I used the following command to get the phylogenetic tree of the MAGs in the input folder which were in fasta format but I am not able to understand how it is running the analysis, I think there is something wrong with the command I have used because it is doing the same things again like mapping and cleaning of the same file created in the tmp directory.

Command used: phylophlan --input PHYLO_IN/ -d phylophlan -t a --databases_folder PHYLO_DB/ --diversity high --output_folder PHYLO_OUT -f PHYLO_OUT/supermatrix_aa.cfg --genome_extension fasta

terminal output:
phylo_terminal_out.txt (55.6 KB)

My goal is to get the phylogenetic trees for the MAGs that I am providing phylophlan3 which are in fasta format which are coming from different samples and might be belonging to the same species. My other question is that can we get the phylogenetic tree of all the genome bins at species level. Also I am getting really confused, can anyone tell me the set of commands that I should be using for my goal?

Kindly guide me!

Thanks in Advance!

Hello @saras22,

Thank you for using PhyloPhlAn. I don’t think you’re doing anything wrong actually. Have you let PhyloPhlAn complete the command you posted above or did you interrupt the job?

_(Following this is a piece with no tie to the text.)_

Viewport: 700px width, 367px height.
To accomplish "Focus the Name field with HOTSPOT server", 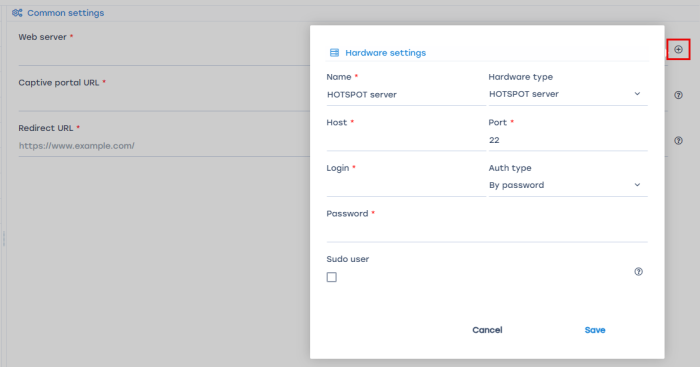I will tap(406, 95).
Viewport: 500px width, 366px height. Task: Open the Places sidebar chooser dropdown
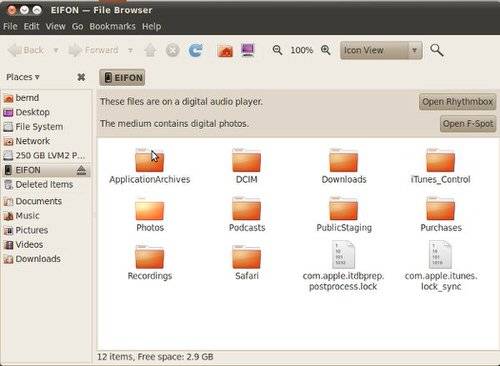tap(23, 77)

The fact that you see twice the cleaning, selecting and mapping is due to your inputs being genomes and the database being of amino acids. In this case, PhyloPhlAn will first do a translated search, then will create temporary proteomes and re-do the search in the amino acids space. If you want to avoid this you can specify the --force_nucleotides parameter (note that if you specify that parameter you have to re-generate the configuration file as well, specifying the same parameter to correctly tune the tools for MSA and phylogeny inference).
Please, have a look a the documentation here.

Please, let me know if something is not clear.

Many thanks,
Francesco

1 Like